BUDAPEST — L’ÉQUIPÉE DU ROI CHARLES

François-Joseph est mort. Charles IV est en exil. Les Habsbourg remonteront-ils sur le trône ? L’occasion est bonne de retracer ici « l’équipée du roi Charles, » d’après les témoignages que j’ai pu recueillir sur place et les documents qui m’ont été communiqués à Vienne et à Budapest.

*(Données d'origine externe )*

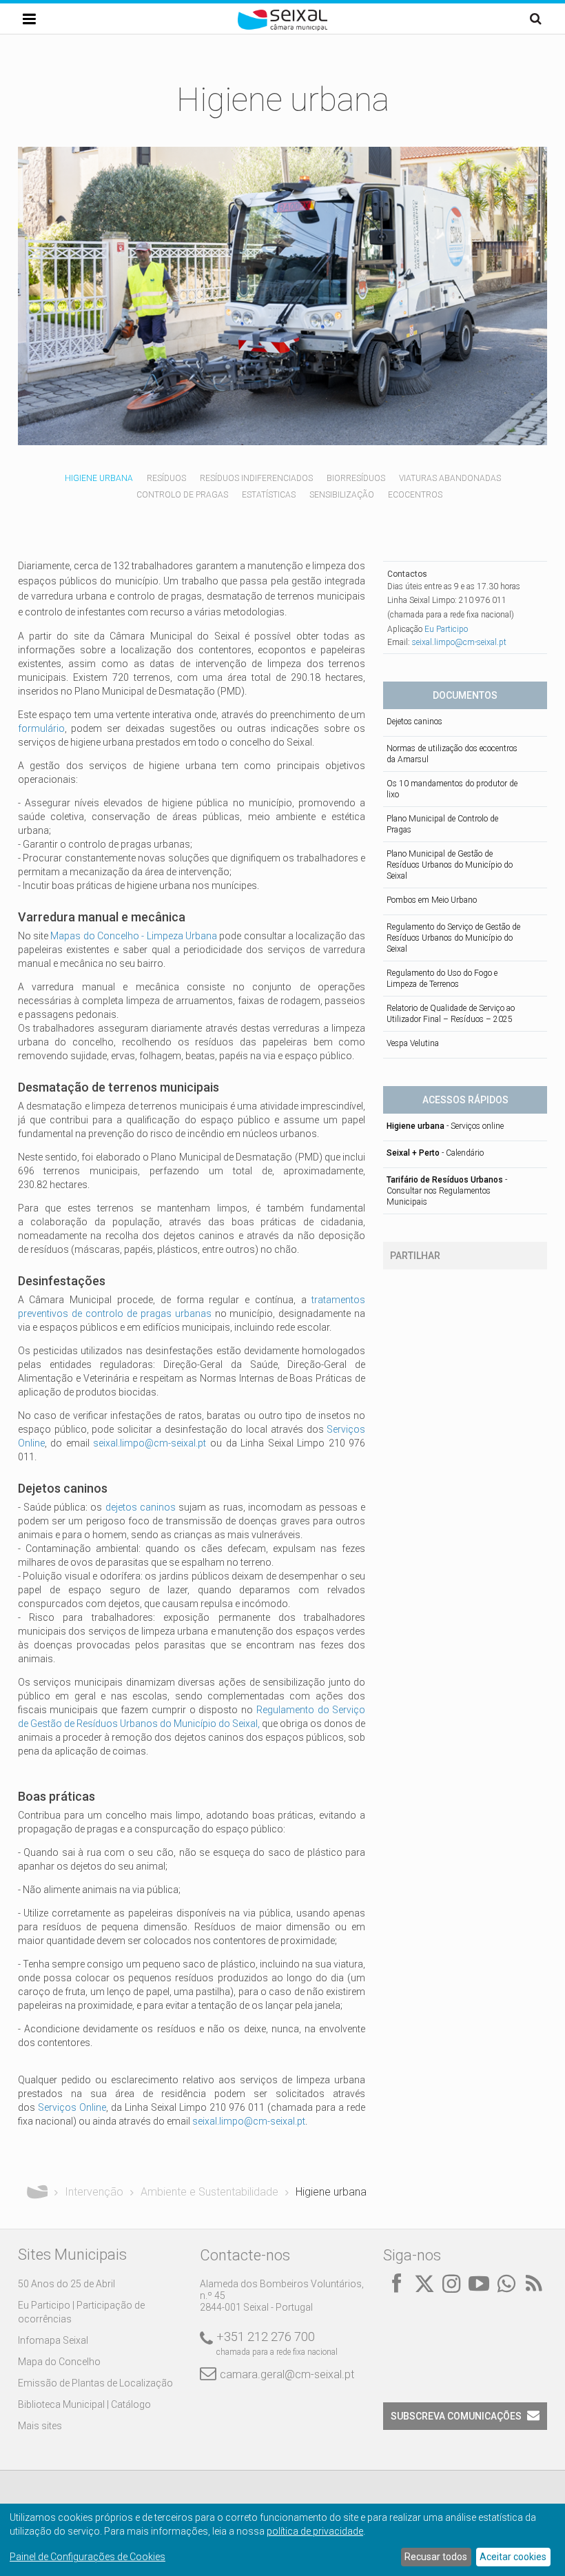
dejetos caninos (140, 1507)
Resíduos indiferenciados (256, 478)
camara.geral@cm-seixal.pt (287, 2374)
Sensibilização (341, 495)
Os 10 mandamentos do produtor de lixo (452, 789)
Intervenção (94, 2191)
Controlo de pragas (182, 495)
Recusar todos (435, 2556)
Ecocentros (415, 495)
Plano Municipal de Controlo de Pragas (442, 824)
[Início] (282, 27)
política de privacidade (315, 2531)
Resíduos (166, 478)
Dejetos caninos (414, 721)
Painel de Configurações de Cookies (87, 2556)
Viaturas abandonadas (450, 478)
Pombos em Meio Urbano (432, 900)
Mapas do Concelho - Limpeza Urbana (133, 935)
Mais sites (40, 2425)
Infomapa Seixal (53, 2340)
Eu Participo (446, 629)
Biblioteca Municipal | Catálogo (84, 2404)
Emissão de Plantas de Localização (95, 2383)
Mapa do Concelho (59, 2361)
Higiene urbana (99, 478)
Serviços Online (72, 2107)
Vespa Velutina (413, 1043)
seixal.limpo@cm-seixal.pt (149, 1443)
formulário (41, 728)
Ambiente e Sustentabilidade (209, 2191)
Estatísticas (269, 495)
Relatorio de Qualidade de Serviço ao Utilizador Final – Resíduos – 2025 (451, 1013)
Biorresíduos (356, 478)
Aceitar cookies (513, 2556)
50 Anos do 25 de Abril (66, 2283)
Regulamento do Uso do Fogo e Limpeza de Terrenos (442, 978)
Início (37, 2192)
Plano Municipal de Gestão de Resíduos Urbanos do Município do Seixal (450, 865)
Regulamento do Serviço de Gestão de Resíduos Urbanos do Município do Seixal (453, 938)
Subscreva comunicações (456, 2416)
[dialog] (282, 2540)
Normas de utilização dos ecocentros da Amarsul (452, 754)
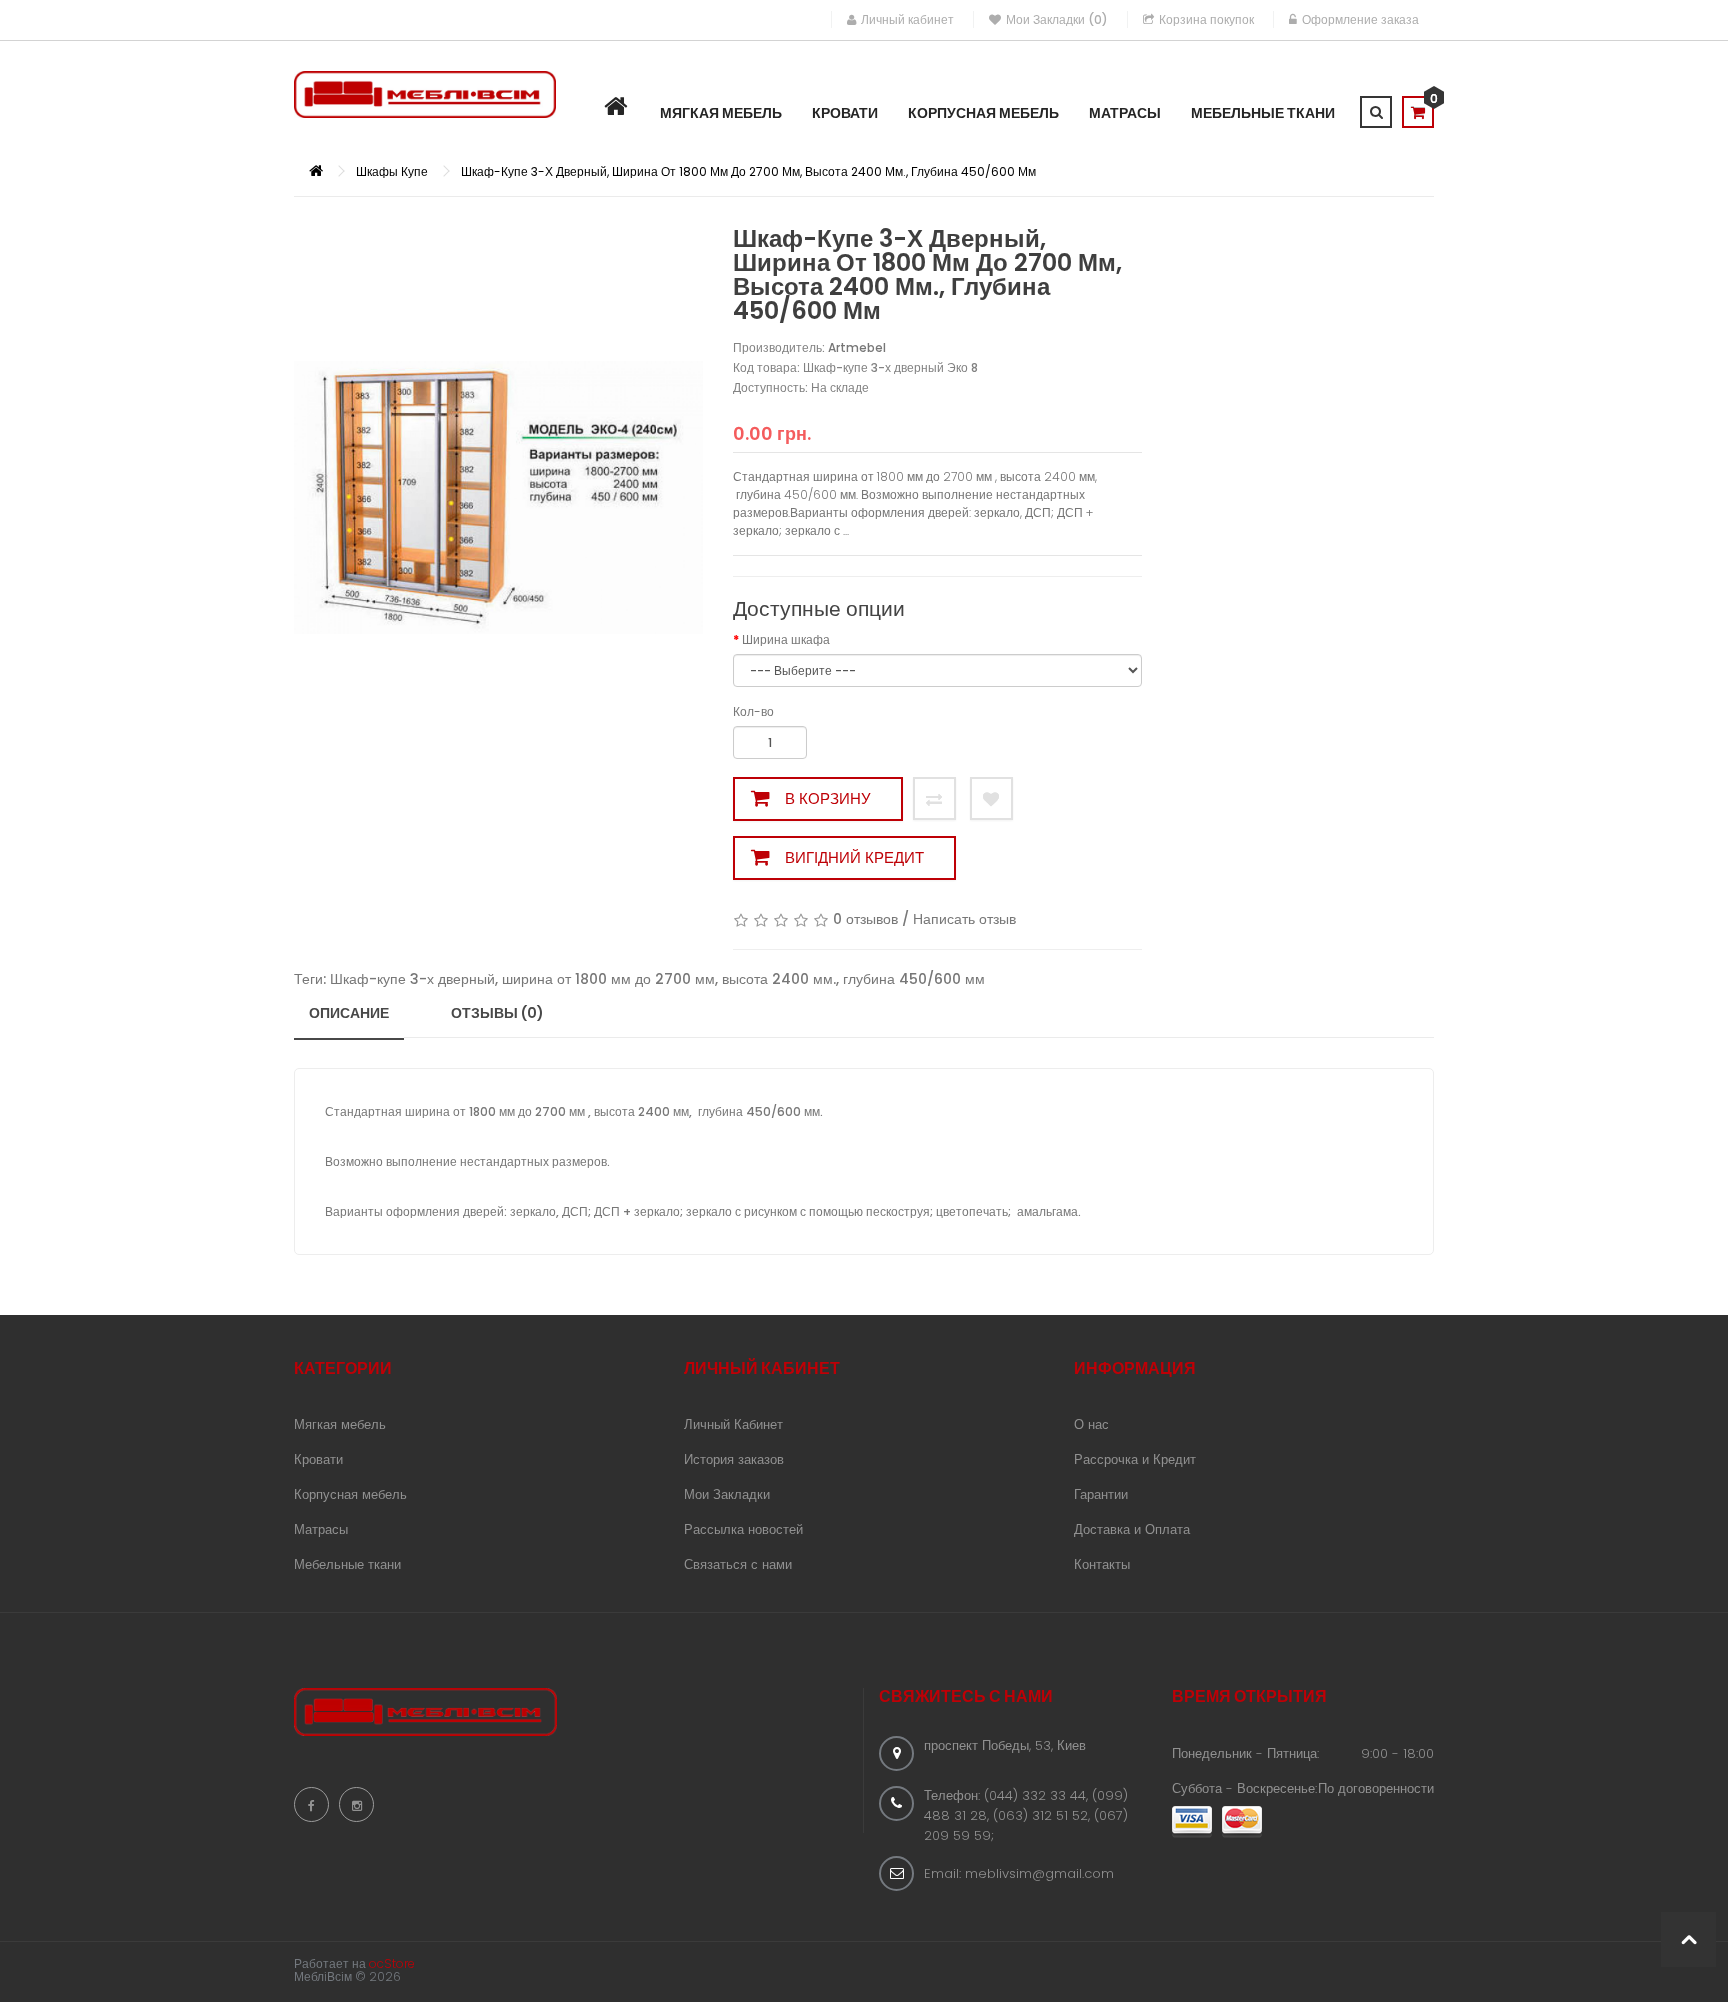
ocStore (392, 1963)
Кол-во (753, 711)
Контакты (1102, 1564)
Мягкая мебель (340, 1424)
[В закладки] (991, 798)
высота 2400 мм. (779, 979)
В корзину (828, 798)
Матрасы (321, 1529)
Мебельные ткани (347, 1564)
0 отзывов (865, 919)
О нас (1091, 1424)
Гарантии (1101, 1494)
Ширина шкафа (786, 639)
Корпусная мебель (350, 1494)
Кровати (318, 1459)
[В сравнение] (934, 798)
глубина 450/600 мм (914, 979)
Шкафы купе (392, 171)
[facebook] (311, 1804)
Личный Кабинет (733, 1424)
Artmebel (857, 347)
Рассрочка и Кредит (1135, 1459)
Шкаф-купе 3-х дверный (412, 979)
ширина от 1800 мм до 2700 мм (608, 979)
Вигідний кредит (854, 857)
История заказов (734, 1459)
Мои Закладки (727, 1494)
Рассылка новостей (743, 1529)
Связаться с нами (738, 1564)
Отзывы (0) (497, 1013)
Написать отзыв (964, 919)
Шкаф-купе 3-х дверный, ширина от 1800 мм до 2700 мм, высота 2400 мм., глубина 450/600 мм (748, 171)
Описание (349, 1013)
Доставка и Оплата (1132, 1529)
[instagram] (356, 1804)
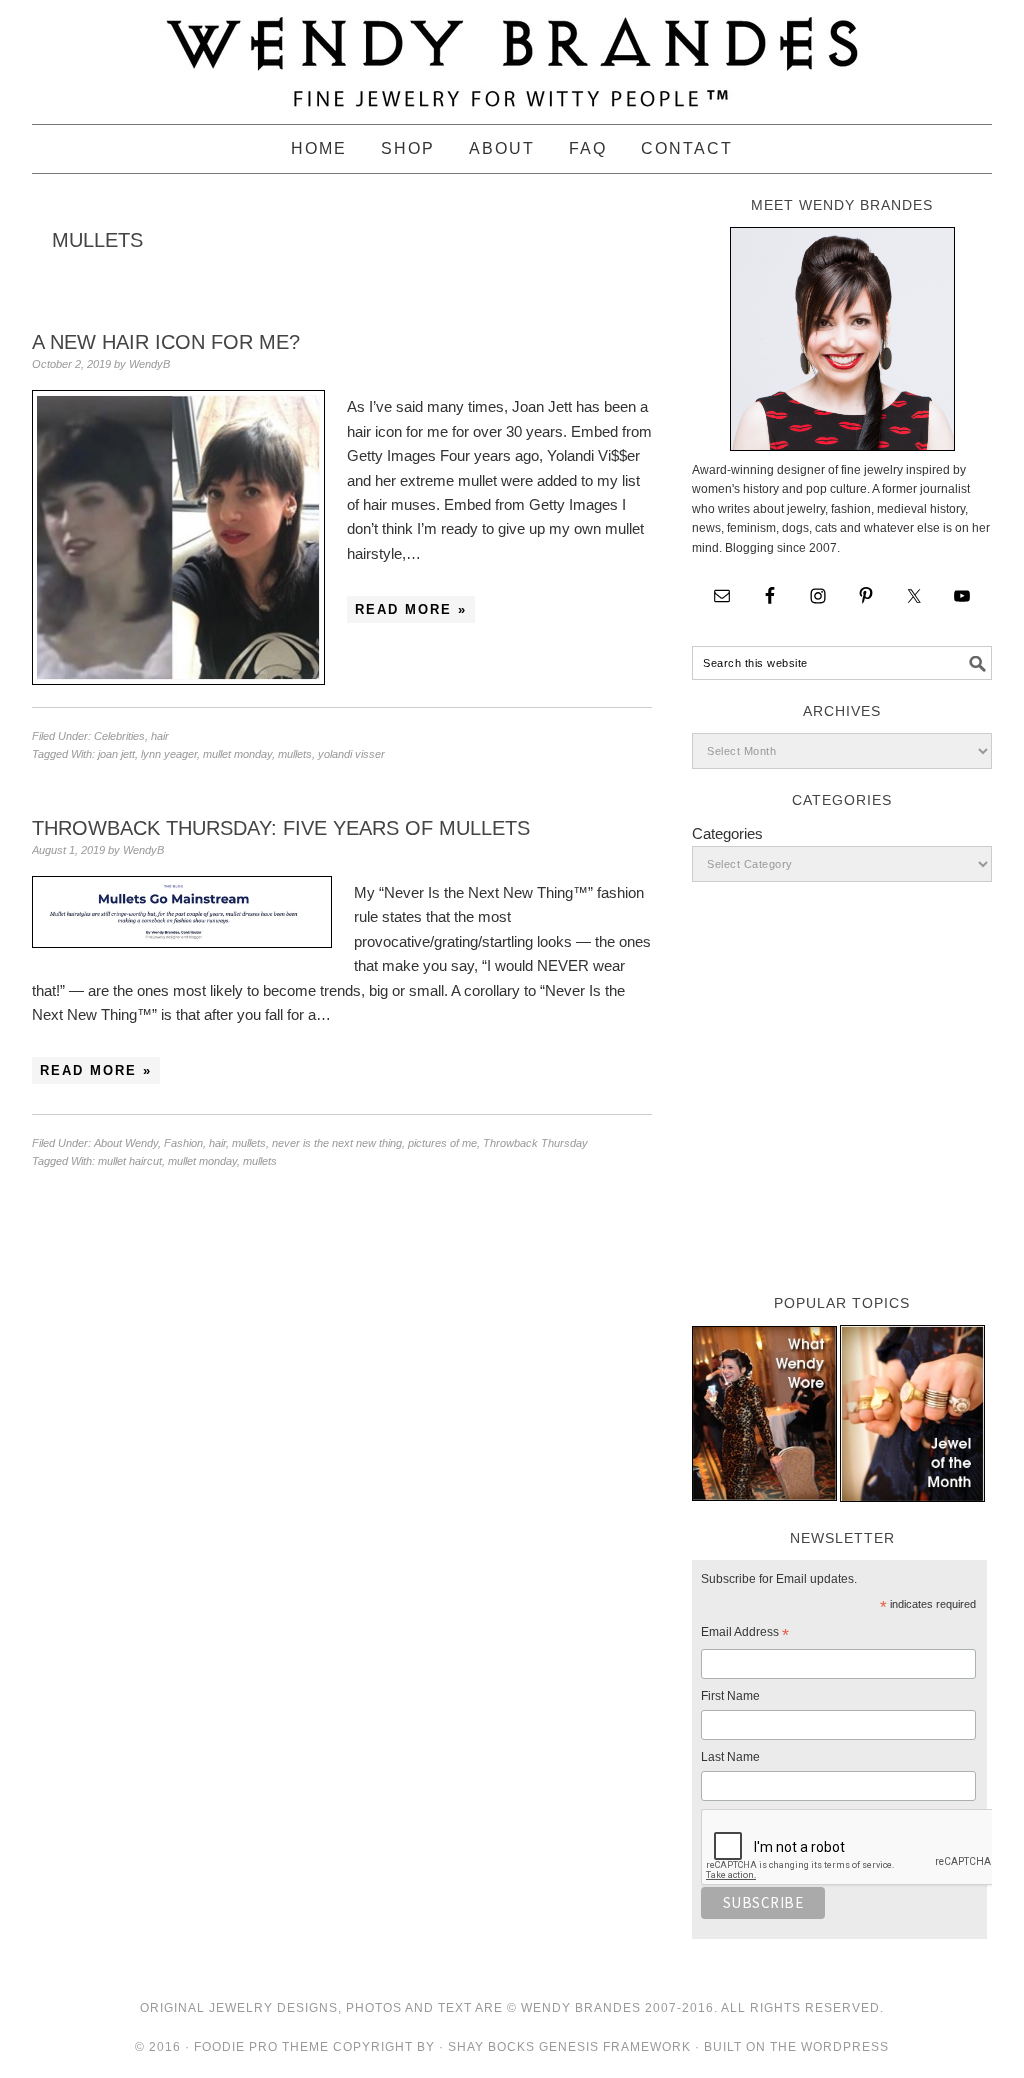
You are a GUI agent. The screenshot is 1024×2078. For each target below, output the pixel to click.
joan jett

C’est, m’assure-t-on, dans les salons de l’aristocratie qu’est née l’idée d’une restauration des Habsbourg en Hongrie. Ce sont des femmes qui ont travaillé à la faire aboutir. Flattées d’avoir un rôle dans une affaire secrète et d’importance, elles ont voulu, comme d’autres chez nous aux XVIIe et XVIIIe siècles, jouer à la vie politique ; elles ont poussé le roi Charles à la plus folle des entreprises ; ce qui est plus grave, elles ont failli précipiter, de nouveau, les peuples dans la douleur et dans la ruine.


* * *

On est à la fin de la Semaine Sainte. Nul n’a été averti, parmi les plus fidèles partisans de l’ancien Roi. Secret absolu. On ne doit apprendre le retour de Charles IV que lorsqu’il sera rentré dans sa capitale et aura obligé les membres du Gouvernement à se retirer. Le président du Conseil, comte Téléki, est absent de Bude. Depuis le mercredi saint, 23 mars, il est en déplacement de chasse chez le comte Sigray, dont le château se trouve à quelque distance de Szombathely. Il y séjourne avec des amis et M. Graudsmith, commissaire américain à Budapest.

Brusquement, dans la nuit du 25 au 26, on vient le réveiller. Une carte lui est remise qui porte ces mots écrits à la hâte : « Venez vite ; un grand malheur est arrivé. » Téléki ne sait qu’imaginer. Lui-même dira par la suite : « Je pensais que l’amiral Horthy était mort… »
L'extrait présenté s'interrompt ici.